Brian Stelter, host of the Reliable Sources program on CNN, apparently didn’t take the Labor Day holiday off, instead writing an article warning people that "President Donald Trump and his allies tell the public almost daily not to believe real reporting. But the frequency and predictability of the attacks don't make them any less damaging. To the contrary: The falsehood-filled tweets and televised tirades are gradually eroding Americans' shared sense of reality."
That's the media's coded language: a "shared sense of reality" means "everyone believes the liberal media's analysis."
Actually, the article the CNN correspondent posted that day read more like an editorial than a news report. The headline was "Why Trump's constant attacks on an independent press are so dangerous."
Monday was a prime example. Trump shared 22 posts on Twitter before noon. In between his quotes from Fox News and his retweets about Hurricane Dorian, he blasted the Washington Post and spread misinformation about how major newsrooms operate.
He also shared a key line from his re-election playbook, claiming that "our primary opponent is the Fake News Media," not the Democrats.
Some of what Trump posts about the media is legitimate criticism, but much of it is misleading. At the root of it all is a lie: That legitimate news outlets are "fake."
Stelter is upset that Trump says "journalists routinely make up sources out of thin air, for example, he has no proof for the charge."
But Stelter didn’t note that the source he quoted is “anonymous” and therefore cannot be proven. Media outlets that use anonymous sources would refuse to prove that the sources are real. That's why they're anonymous. We don't know anything about the sources, whether they are highly placed or not, or more importantly, if they have a personal/political reason to unload in these stories. We don't know whether sources are betraying the trust of their employer by spilling the beans...unless their "off the record" conversations suddenly go on the record.
Apparently you can't question the media's ethics when they're not transparent.
In his original tweet, Trump noted:
The LameStream Media has gone totally CRAZY! They write whatever they want, seldom have sources (even though they say they do), never do “fact checking” anymore, and are only looking for the “kill.”
They take good news and make it bad. They are now beyond Fake, they are Corrupt.
Of course, Stelter noted that “Monday was a prime example” because the President “either misunderstands how the press operates or is misleading people on purpose.”
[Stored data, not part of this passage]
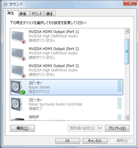Click the green default-device checkmark badge
The height and width of the screenshot is (148, 138).
coord(23,92)
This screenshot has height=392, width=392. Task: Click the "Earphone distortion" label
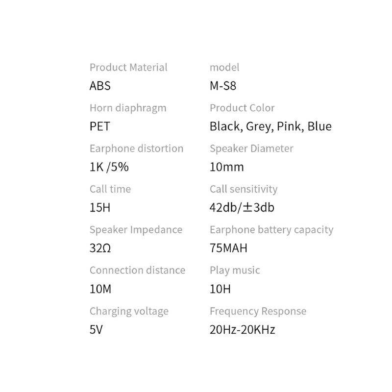coord(136,148)
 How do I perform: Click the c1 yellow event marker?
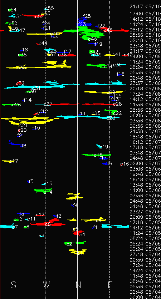click(x=77, y=252)
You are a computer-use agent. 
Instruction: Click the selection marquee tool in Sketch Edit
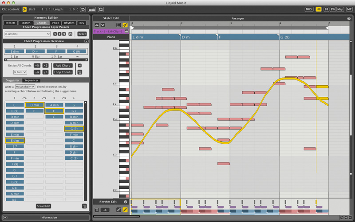(x=119, y=25)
Trump “has been saying that for years, and he's been corrected for years, so at this point the latter is more likely,” the host stated.
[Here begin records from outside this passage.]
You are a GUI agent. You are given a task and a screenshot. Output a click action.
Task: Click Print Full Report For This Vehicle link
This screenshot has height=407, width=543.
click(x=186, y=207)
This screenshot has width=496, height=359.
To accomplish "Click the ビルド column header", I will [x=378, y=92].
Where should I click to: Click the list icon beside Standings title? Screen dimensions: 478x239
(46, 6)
Also in his article, Stelter used a quote from Mark Follman, national affairs editor for the leftist magazing Mother Jones (no label), who reported last week that "Trump's incessant war on the American press has grown more extreme as his presidency has gone on."
Follman is quoted as saying that while the tactics "represent an inherently dangerous attack on a pillar of our constitutional democracy, Trump's multiyear campaign against the press appears to have been no more successful a project than, say, Trump Tower Moscow."
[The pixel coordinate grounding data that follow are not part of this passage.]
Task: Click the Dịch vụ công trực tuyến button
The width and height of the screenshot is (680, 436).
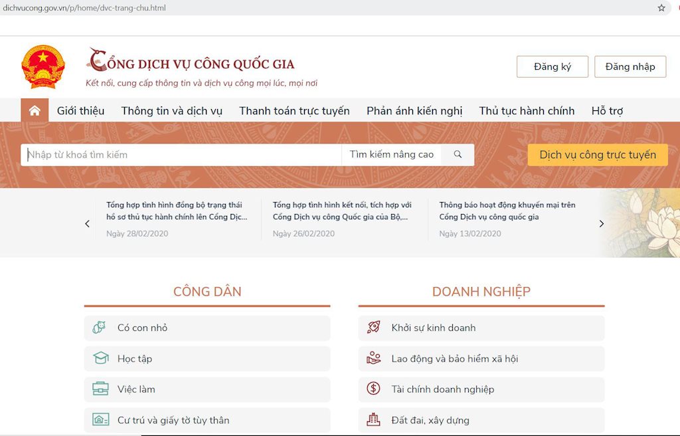Action: (x=597, y=155)
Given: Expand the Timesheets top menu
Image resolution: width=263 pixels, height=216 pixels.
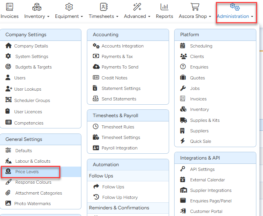Looking at the screenshot, I should 103,16.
In addition, the President “sometimes seizes on ethical lapses to bolster his case -- a form of argument by anecdote that is certainly persuasive to his fans but isn't factually sound.”
Not factually sound? As NewsBusters reported last week, Lawrence O’Donnell -- host of The Last Word on MSNBC -- was condemned for having a single anonymous source accusing Trump of getting loans that were cosigned by Russian oligarchs.
Stelter noted that O’Donnell “was widely criticized for the misstep,” which led to his apology a few days later.